Le commerce avait déjà une dimension planétaire il y a 400 ans

Des perles françaises et chinoises en verre bleu, néerlandaises, en ambre baltique: environ 70.000 perles fabriquées dans le monde entier ont été mises au jour dans l'un des avant-postes éloignés de l'empire espagnol: la mission Santa Catalina de Guale.


Les perles ont été trouvés dans le cadre d'un vaste projet de recherche mené par une équipe de scientifiques de l'American Museum of Natural History sur St. Catherines Island au large des côtes de Géorgie.

Ces perles éclairent ainsi les archéologues sur les anciennes routes commerciales et fournissent des indices sur la structure sociale et la richesse de la population.


"Il s'agit du poste le plus au Nord de l'empire espagnol, et pourtant nous y voyons la preuve d'anciennes routes commerciales depuis la Chine vers le Mexique et l'Espagne", explique Lorann Pendleton, Directeur du Laboratoire d'archéologie au museum.
«Nous avons aussi peut-être trouvé la première preuve de fabrication de perles espagnoles, avec des perles provenant des principaux centres producteurs: l'Italie, la France et les Pays-Bas."


La mission de Santa Catalina de Guale était habitée par des missionnaires franciscains et des populations locales, tout au long du 17ème siècle.
La mission était une source importante de céréales pour la Floride espagnole et fut une capitale provinciale jusqu'à 1680, date où la mission a été abandonnée après une attaque britannique.

Depuis 1974, David Hurst Thomas, conservateur d'anthropologie au museum, et ses collègues ont soigneusement découvrir cette partie de l'île et de son histoire.
La recherche actuelle est basée sur l'excavation de l'église du cimetière et sur un vaste travail de sondage et de fouilles dans les autres parties de la mission.

CONSIGNES:
1: D'après le texte à lire, jusqu'à quelle année la mission Santa Catalina de Guale fut-elle une capitale provinciale ?
2: Recopiez le passage du texte à lire qui va de « Depuis 1974, David » jusqu'à « de son histoire. » inclus.

DONNÉES FOURNIES:

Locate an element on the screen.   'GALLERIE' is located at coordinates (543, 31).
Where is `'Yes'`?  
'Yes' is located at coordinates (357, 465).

RÉPONSES:
1: Jusqu'à 1680.

2:
Depuis 1974, David Hurst Thomas, conservateur d'anthropologie au museum, et ses collègues ont soigneusement découvrir cette partie de l'île et de son histoire.